(Saved data entries)
-- Start --

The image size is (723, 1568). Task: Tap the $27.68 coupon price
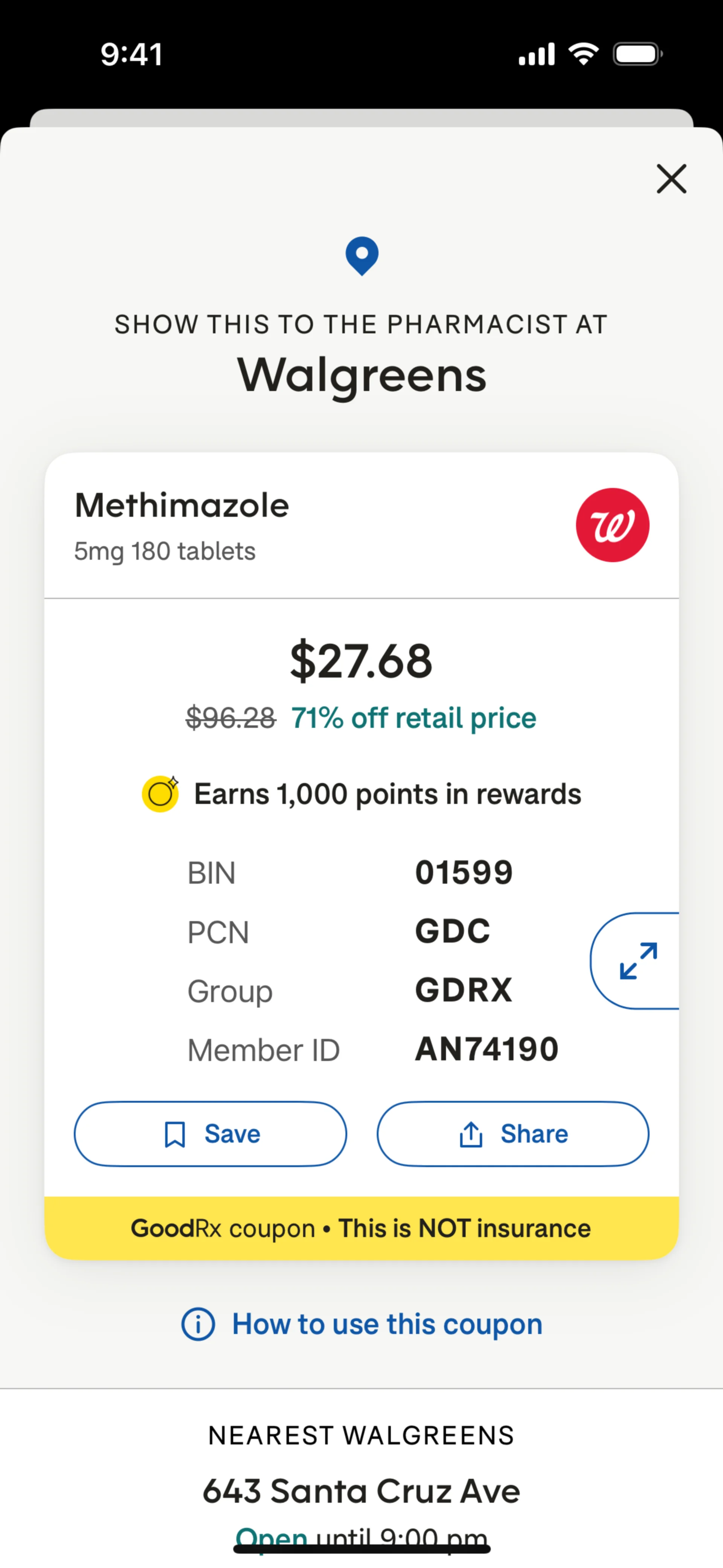coord(362,661)
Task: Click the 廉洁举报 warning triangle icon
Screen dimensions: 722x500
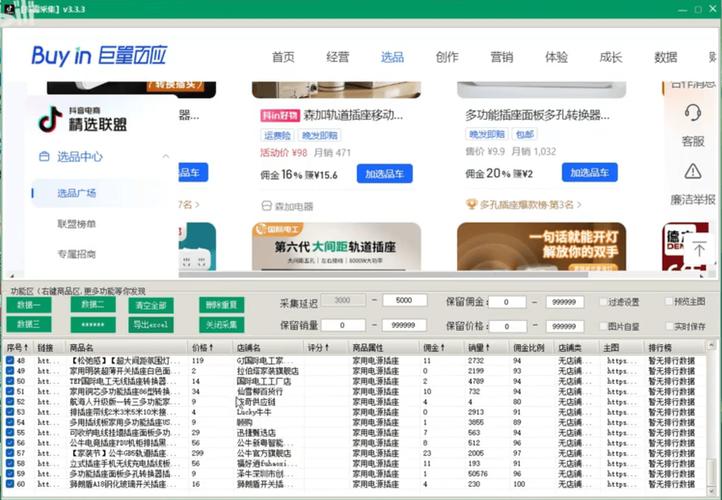Action: pyautogui.click(x=693, y=171)
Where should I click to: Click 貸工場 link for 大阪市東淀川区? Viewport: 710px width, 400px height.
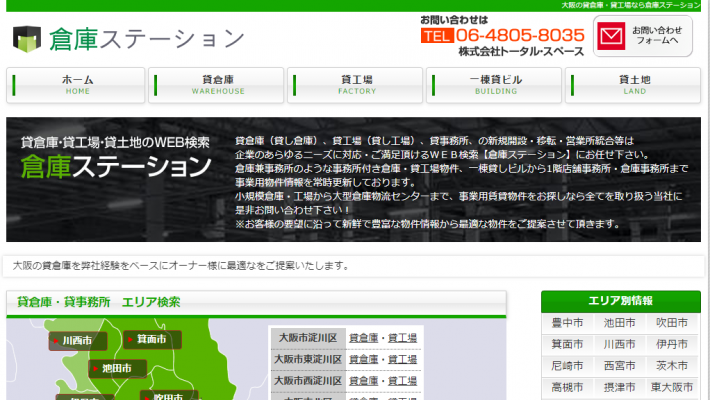[x=403, y=359]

-- End --

Rewrite each line of the listing above as a numbered list, skipping any blank lines and leaving out the pictures.

■ **Solution for this problem**:
1. The image size is (723, 1568). Task: Tap the $27.68 coupon price
2. coord(362,661)
3. Task: Click the 廉洁举报 warning triangle icon
4. Screen dimensions: 722x500
5. Action: pyautogui.click(x=693, y=171)
6. Where should I click to: Click 貸工場 link for 大阪市東淀川区? Viewport: 710px width, 400px height.
7. [x=403, y=359]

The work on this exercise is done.